CockneyRebel - Mon, 29 Dec 03 :
Happy New Year everybody, may it be happy and healthy and if it’s a wealthy one too then that’s a bonus.
It has been a prosperous year for many and various sectors have done well from tech to food stocks, bio’s, even what seemed unlikely house-builders have done well over the year despite their obituary having been written prematurely for the last three year.
But 2004 might not be so easy. Unlike 2003 we are not moving from such an oversold position at the start of the year so it’s likely to be the shrewd stock pickers that make the money. Knowledge and shrewdness will pay this year I expect.
With this in mind I thought I would start this thread – stocks that have a very good chance of doubling by Dec 31, 2004.
The RULES are:
The stock has to have an under-valuation that suggests it could double or more in 12 months.
NON INFORMED ONE LINE RAMPERS NEED NOT APPLY. This thread is aimed at good reasoned argument as to why a stock could double in 12 months. Because ‘techs are in demand’ or ‘it has momentum’ won’t do. This thread wants to know ‘why’ it’s a tech in demand compared to the competition and ‘why’ it has momentum and ‘why’ it is undervalued.
The stocks need to have a relatively moderately low degree of risk comparable with most 'average growth' stocks.
Please keep the details as brief as possible but provide all the necessary reasoning as to why a stock could double by year end.
Once you’ve posted your stock please try to continue the discussion on the respective stock thread elsewhere on ADVFN in order to keep this thread from getting too long.
State the price to buy and the date so we can check back over the year to see who's on course.
I’ll kick you off with these. Happy investing through 2004.
Victoria Carpets (VCP).
It seems to me the fears of a rise in interest rates are overdone – the Bank of England want to cool things, not kill them. Retail sales have slowed, but it seems to be clothing and small items that have been hit, where the internet competes more intensely too. Internet sales may be up 30% this year. Houses continue to sell, prices are rising at a sensible rate, not runaway. Read what Carpetright, SCS Upholstery and Topps Tiles are saying – we’re not slitting our wrists just yet!

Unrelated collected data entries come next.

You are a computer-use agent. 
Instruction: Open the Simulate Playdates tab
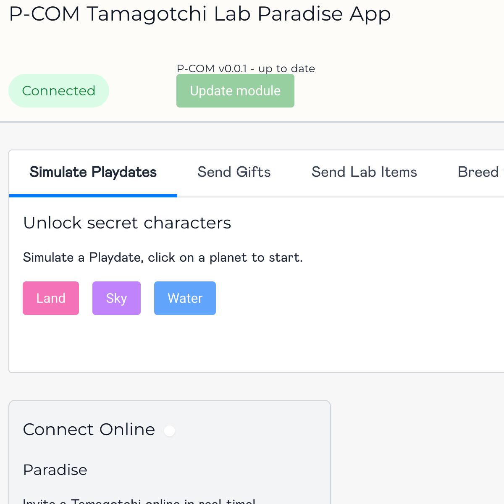tap(93, 172)
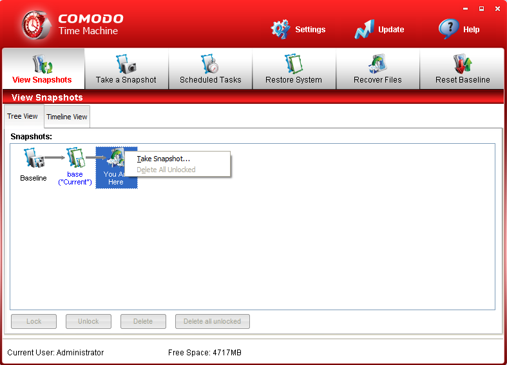The image size is (507, 365).
Task: Click the Reset Baseline icon
Action: (462, 64)
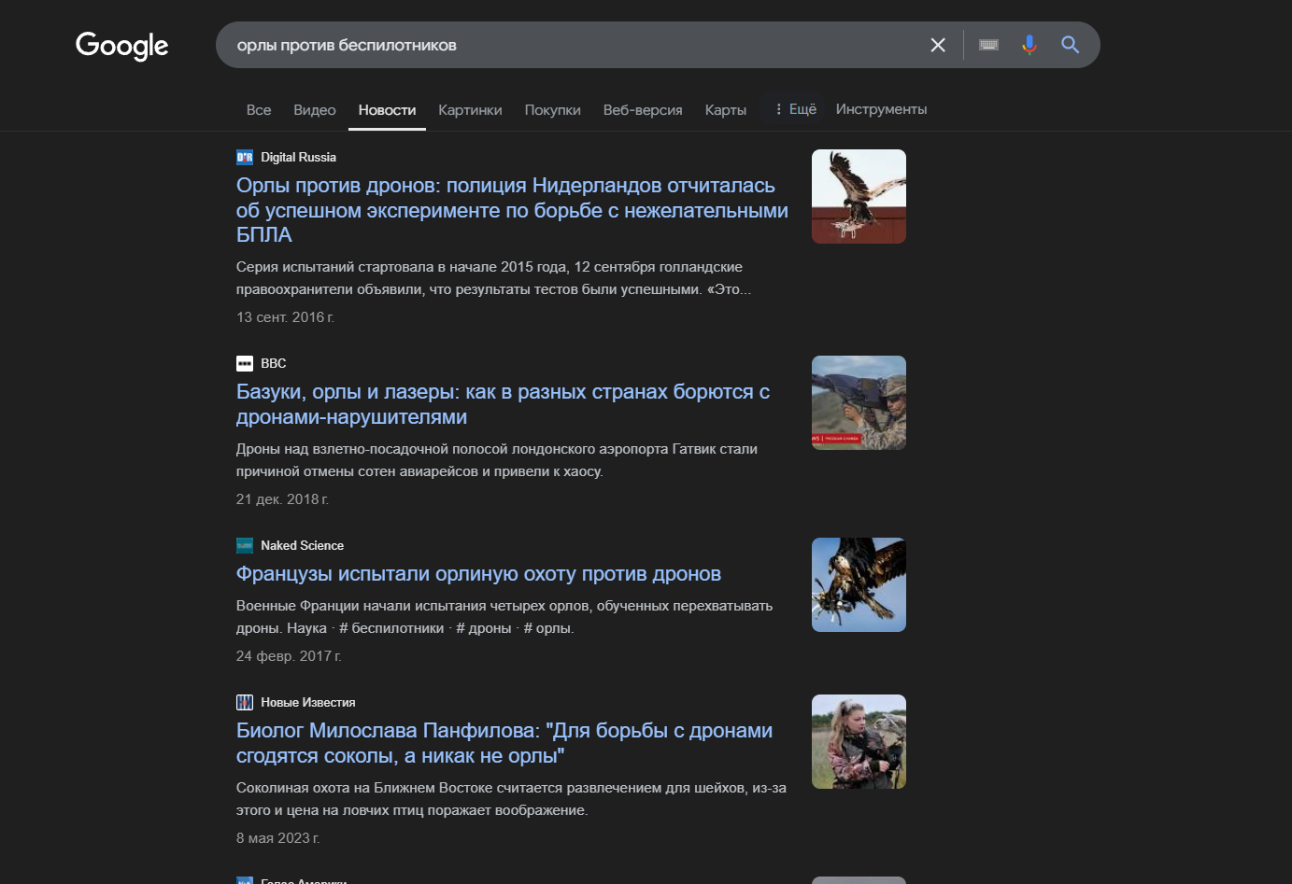This screenshot has height=884, width=1292.
Task: Click the BBC source favicon
Action: point(245,363)
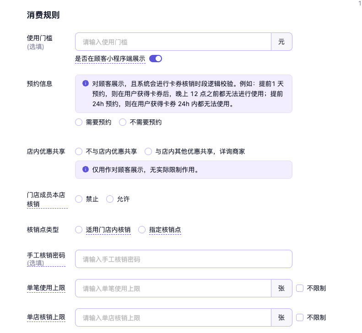
Task: Pick the 指定核销点 radio option
Action: (142, 230)
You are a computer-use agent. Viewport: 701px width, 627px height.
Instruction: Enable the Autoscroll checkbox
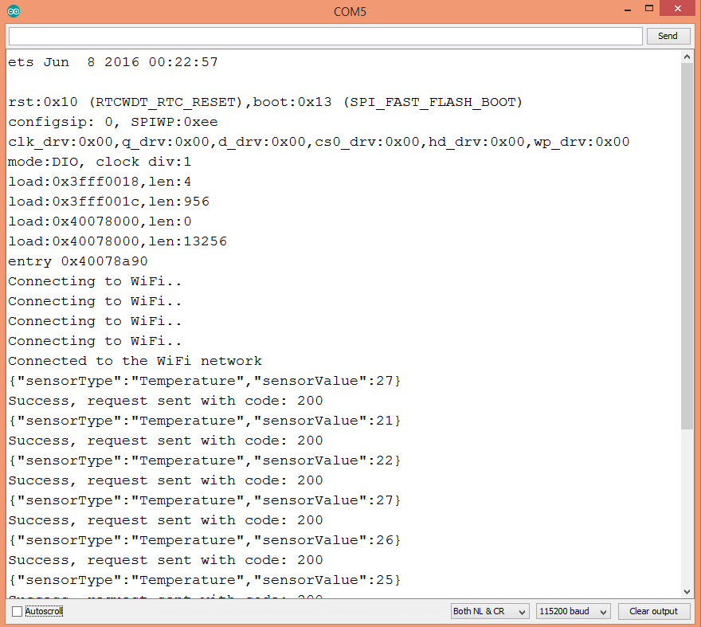point(15,610)
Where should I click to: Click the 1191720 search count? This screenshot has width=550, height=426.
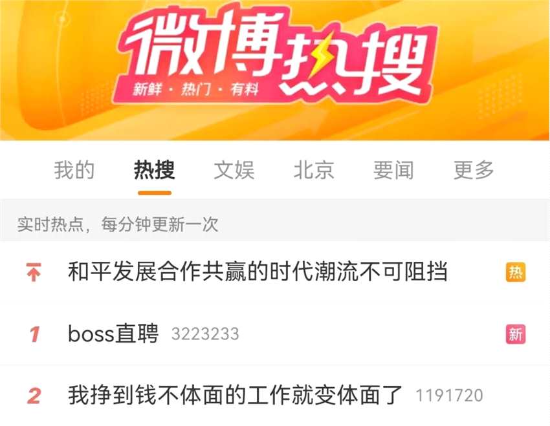point(449,396)
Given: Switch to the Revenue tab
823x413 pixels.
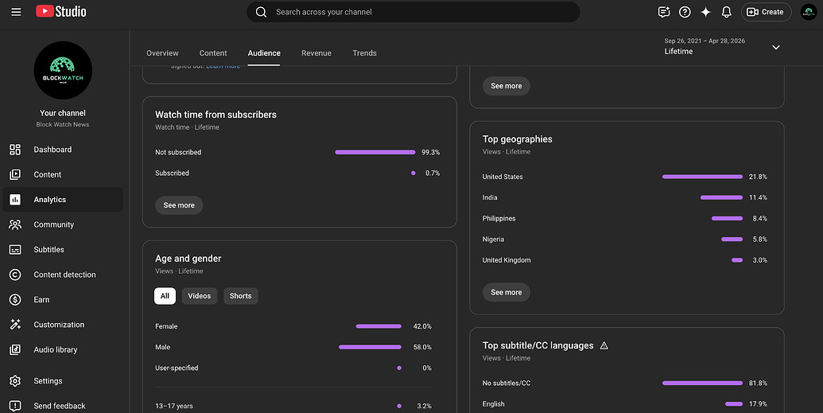Looking at the screenshot, I should (x=316, y=53).
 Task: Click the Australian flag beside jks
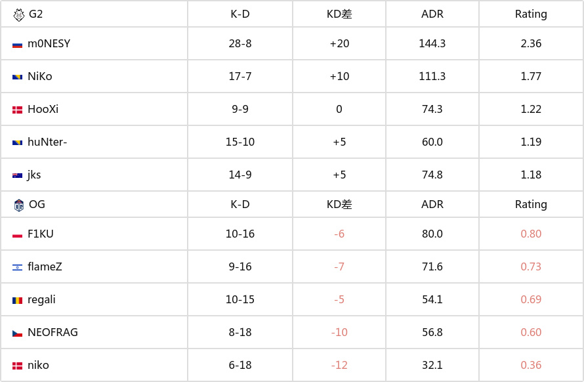[18, 176]
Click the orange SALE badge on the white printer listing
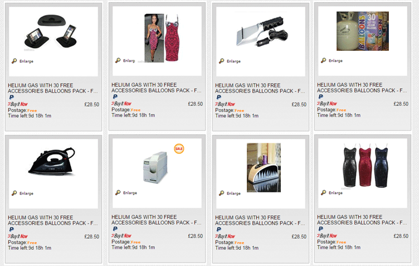The width and height of the screenshot is (419, 266). [x=179, y=148]
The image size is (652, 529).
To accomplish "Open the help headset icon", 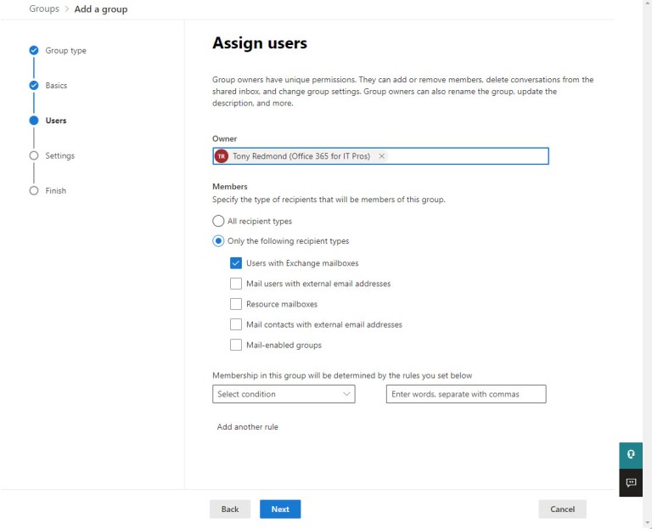I will pyautogui.click(x=631, y=454).
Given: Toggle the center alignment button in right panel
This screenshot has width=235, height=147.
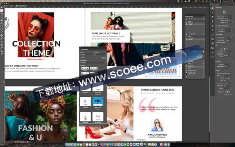Looking at the screenshot, I should [x=227, y=92].
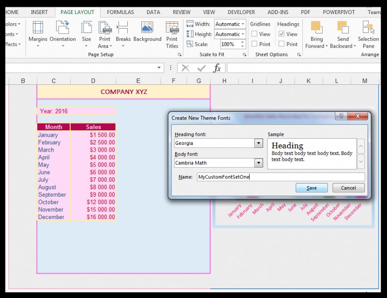The height and width of the screenshot is (298, 387).
Task: Click the Insert Function fx icon
Action: 217,68
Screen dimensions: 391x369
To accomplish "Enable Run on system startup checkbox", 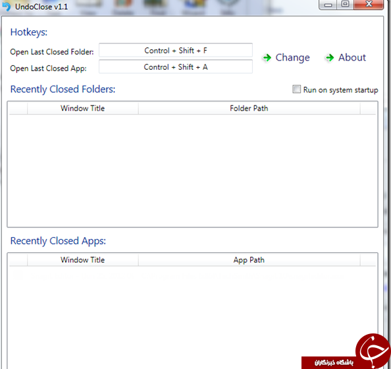I will pos(296,89).
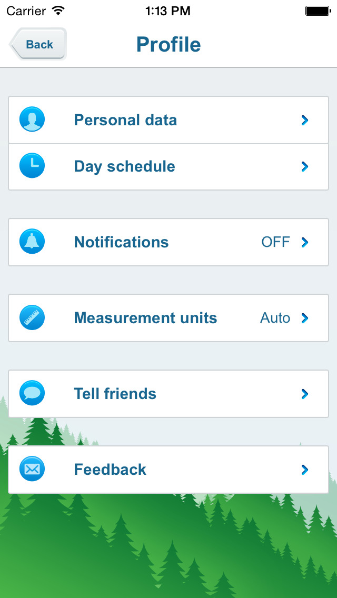Tap the Personal data person icon
Image resolution: width=337 pixels, height=598 pixels.
[x=32, y=119]
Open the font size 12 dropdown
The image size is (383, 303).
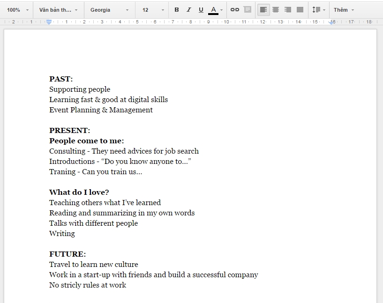tap(153, 10)
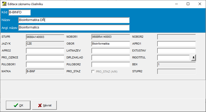
Task: Click into the Kód field
Action: [x=20, y=13]
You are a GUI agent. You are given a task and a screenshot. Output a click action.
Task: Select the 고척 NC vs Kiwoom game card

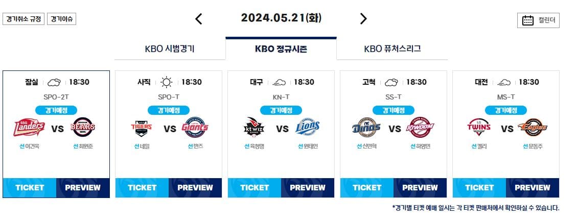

Supplier of quality carpets to independent carpet retailers and John Lewis, VCP recently announced interims with sales up 34%, like for like sales up 24%, eps up 71% together with a statement saying: “Ultimately, we remain confident that we will see a continued growth in both turnover and profitability throughout the Group”. Paying a divi all at the final results of around 12-15p (3%+). They expect growth across the board including Ireland and Australia.
Net assets of £24.4m and a market cap of £27.4m it trades a little over NAV.
Current broker consensus is for 40.9p eps this year but with 22p eps in H1 and H2 being the much stronger half, most on the VCP thread expect 50p eps or more. As ever, small cap forecasts can be well out which makes them interesting and potentially very undervalued.
4 Broker ‘buys’, 1 ‘hold’, 1 ‘no recommendation’.
On a PE below 10 for this year and below the average of 10.4 for the sector, despite 70% eps growth despite the sector growth averaging way lower in the teens. If they hit 50p eps as my research suggest the PE is below 8. Eps of 70p is likely to be on the cards for next year then making the forward PE 5.7. I would expect the forward PE to be above 12 for this growth with 15+ more realistic. Come year end 70p eps on a PE of 12 would be 840p a share – a one bagger by July AGM perhaps, certainly by year end I’d have thought. Personally I think these could trade on a forecast PE in advance of 16 like Topps Tiles (45% eps growth) or forecast PE of 13.5 for Carpetright (50% eps growth) when you consider VCP is growing at 70%+.
The chart may look like its gone a long way recently but these were miles oversold imo – on an eps basis there’s scope for loads more growth in the share price. The PEG based on this year is around 0.1 – amazing.
Year end results June 17 – very much a one bagger in the making this year imo.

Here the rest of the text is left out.